First, an outstanding interview with Jac Mullen by the School of Radical Attention that unpacks a very sharp genealogy of memory, attention, and technology. Mullen argues that “what AI has done to attention is this: first and foremost, AI has externalized attention, in the same sense that writing previously externalized memory.” It’s a must-read.
Also worth a look: the Strother School of Radical Attention and the attentional practices they are putting into action.
Meanwhile, beware of “ChatGPT Psychosis”: As Maggie Harrison Dupré puts it, “At the core of the issue seems to be that ChatGPT…is deeply prone to agreeing with users and telling them what they want to hear.”
Instead, follow Taylor Black’s advice, and keep Bernard Lonergan's five transcendental precepts for “wisdom and moral discernment” front of mind when engaging with AI.
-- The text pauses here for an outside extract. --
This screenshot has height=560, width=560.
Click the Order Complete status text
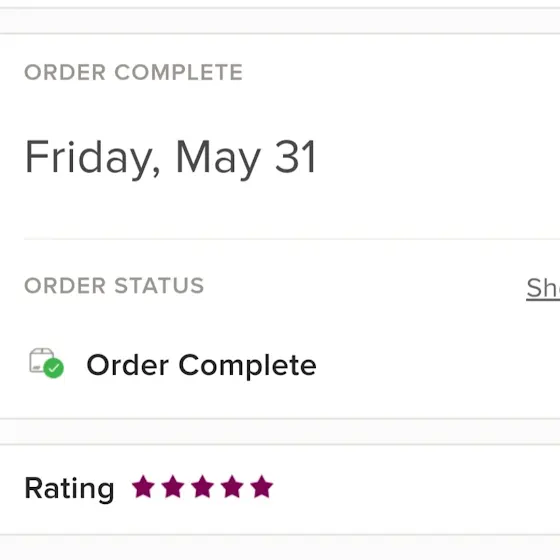(202, 365)
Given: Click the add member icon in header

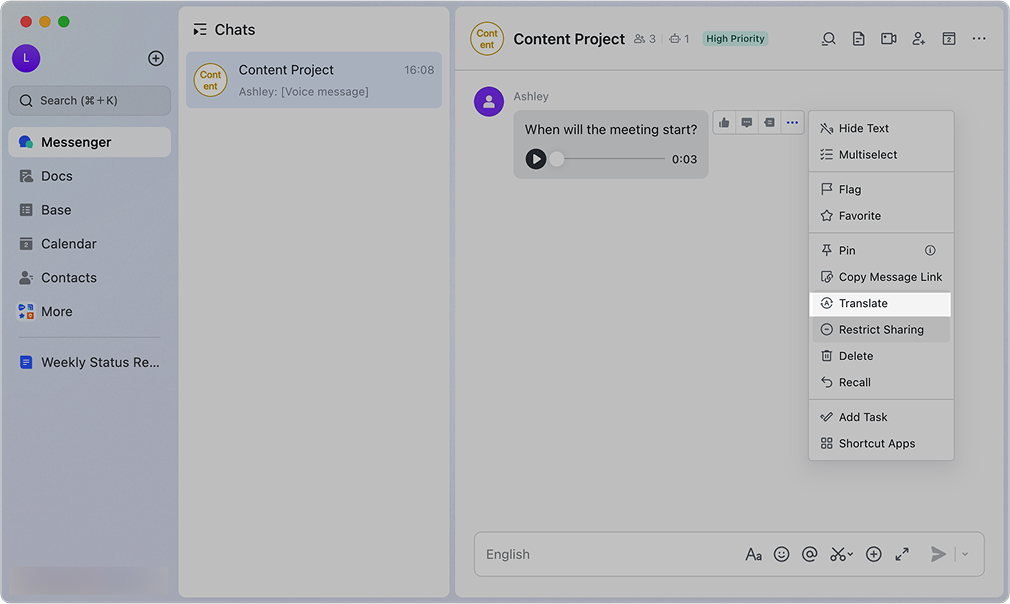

Finally, two essays that depart from this installment’s AI-and-attention theme: Jayme Stayer offers a careful and considered reply to Claire Dederer’s “What Do We Do with the Art of Monstrous Men?” And in the latest issue of The Point Geoff Shullenberger traces Foucault and Girard on violence and its relationship to modern institutions. If you can’t picture these two major twentieth-century intellectual figures in dialogue, you’ll want to read this.